Le Tonton Blaise mange avec des choses qui sont à lui : une fourchette, une cuiller, toujours les mêmes, très grosses, en argent. Il tient à pleine main un couteau de poche large ouvert, pour le cas où il en aurait besoin. On a allumé la grande suspension. Elle donne une noble lumière de bonheur et de cérémonie, sous un abat-jour vert d’eau.

Tante Agathe la regarde parfois anxieusement, comme si elle avait une volonté et qu’il convienne de l’encourager, de temps à autre, à bien brûler.

« La petite s’est rendormie », annonce Maman, qui redescend des chambres. Deux autres personnes reviennent avec elle dans la salle à manger. D’abord une autre tante qu’on nomme Noëlle et qu’Augustin n’a fait qu’entrevoir. Et aussi une petite fille rouge, massive et farouche que cette tante mène par la main.

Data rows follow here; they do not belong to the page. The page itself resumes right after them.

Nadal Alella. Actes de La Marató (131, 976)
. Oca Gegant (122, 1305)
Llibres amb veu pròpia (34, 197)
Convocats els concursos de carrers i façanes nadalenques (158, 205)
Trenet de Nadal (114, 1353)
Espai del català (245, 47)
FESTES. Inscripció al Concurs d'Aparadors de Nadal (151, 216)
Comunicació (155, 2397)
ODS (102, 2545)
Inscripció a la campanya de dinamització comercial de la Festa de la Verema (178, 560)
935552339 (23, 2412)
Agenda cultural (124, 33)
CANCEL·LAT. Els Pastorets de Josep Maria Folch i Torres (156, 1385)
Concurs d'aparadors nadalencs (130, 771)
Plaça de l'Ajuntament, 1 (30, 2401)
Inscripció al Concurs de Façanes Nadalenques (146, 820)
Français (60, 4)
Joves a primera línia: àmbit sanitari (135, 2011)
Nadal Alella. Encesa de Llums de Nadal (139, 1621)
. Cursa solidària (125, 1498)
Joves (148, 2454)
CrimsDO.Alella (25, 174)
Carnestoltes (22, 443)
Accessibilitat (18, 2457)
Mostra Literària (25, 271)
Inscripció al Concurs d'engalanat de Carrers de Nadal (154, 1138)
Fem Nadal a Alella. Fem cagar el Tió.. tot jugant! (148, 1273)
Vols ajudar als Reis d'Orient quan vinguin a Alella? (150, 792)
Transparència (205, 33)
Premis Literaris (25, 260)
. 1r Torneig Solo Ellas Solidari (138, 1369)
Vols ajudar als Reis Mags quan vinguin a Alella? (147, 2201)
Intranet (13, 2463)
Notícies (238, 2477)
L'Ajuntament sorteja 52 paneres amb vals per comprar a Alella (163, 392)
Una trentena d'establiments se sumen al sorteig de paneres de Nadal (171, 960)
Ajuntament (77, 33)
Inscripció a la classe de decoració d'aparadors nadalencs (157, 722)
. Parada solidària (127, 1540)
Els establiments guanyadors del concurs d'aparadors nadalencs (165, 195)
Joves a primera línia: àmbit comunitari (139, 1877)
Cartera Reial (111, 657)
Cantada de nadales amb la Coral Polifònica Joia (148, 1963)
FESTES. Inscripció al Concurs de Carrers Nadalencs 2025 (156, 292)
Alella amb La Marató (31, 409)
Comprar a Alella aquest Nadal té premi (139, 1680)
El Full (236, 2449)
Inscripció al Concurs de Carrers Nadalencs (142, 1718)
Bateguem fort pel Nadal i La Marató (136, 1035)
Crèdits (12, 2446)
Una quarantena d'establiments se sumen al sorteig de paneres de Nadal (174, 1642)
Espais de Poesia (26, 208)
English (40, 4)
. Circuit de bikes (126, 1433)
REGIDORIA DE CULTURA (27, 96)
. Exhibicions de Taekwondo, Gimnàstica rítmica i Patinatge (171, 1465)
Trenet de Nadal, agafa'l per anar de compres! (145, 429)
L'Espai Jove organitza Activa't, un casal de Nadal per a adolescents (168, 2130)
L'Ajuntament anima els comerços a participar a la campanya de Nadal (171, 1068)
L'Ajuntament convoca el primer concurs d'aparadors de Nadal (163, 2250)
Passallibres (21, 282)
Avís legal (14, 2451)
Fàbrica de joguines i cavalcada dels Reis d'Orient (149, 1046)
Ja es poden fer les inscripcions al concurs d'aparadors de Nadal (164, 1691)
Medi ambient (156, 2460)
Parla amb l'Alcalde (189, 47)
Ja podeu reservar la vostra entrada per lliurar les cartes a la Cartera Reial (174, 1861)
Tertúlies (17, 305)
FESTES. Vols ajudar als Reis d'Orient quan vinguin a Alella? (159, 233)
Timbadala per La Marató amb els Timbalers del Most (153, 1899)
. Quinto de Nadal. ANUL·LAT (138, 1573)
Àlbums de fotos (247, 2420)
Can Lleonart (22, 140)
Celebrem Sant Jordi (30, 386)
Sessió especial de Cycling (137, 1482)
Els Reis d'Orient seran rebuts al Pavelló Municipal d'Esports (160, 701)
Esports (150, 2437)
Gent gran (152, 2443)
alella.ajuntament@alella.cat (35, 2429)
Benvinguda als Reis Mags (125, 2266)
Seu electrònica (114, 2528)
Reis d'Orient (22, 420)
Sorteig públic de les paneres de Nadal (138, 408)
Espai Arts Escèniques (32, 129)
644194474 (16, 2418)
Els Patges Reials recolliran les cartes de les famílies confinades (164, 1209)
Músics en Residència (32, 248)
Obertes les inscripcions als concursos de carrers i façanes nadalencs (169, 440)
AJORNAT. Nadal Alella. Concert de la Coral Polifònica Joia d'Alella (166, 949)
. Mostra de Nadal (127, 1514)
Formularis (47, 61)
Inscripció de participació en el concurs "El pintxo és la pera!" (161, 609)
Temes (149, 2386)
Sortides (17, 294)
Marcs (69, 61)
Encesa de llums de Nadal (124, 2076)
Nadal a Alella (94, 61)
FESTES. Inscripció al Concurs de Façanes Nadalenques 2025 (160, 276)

On l’appelle « la Marie de chez nous », pour la distinguer de la Marie de Labro, parce qu’elle est née sur le domaine, comme tout autre petit animal, robuste et innocent. On entend : « Ah ! voici la Marie de chez nous ! Viens dire bonjour aux cousins. Viens les embrasser. »

Mais la Marie de chez nous cache sauvagement sa petite tête dans les jupes de sa protectrice. Un coin de bonnet blanc, un œil bleu, craintif et coléreux : c’est tout ce que les nouveaux cousins en apercevront ce soir.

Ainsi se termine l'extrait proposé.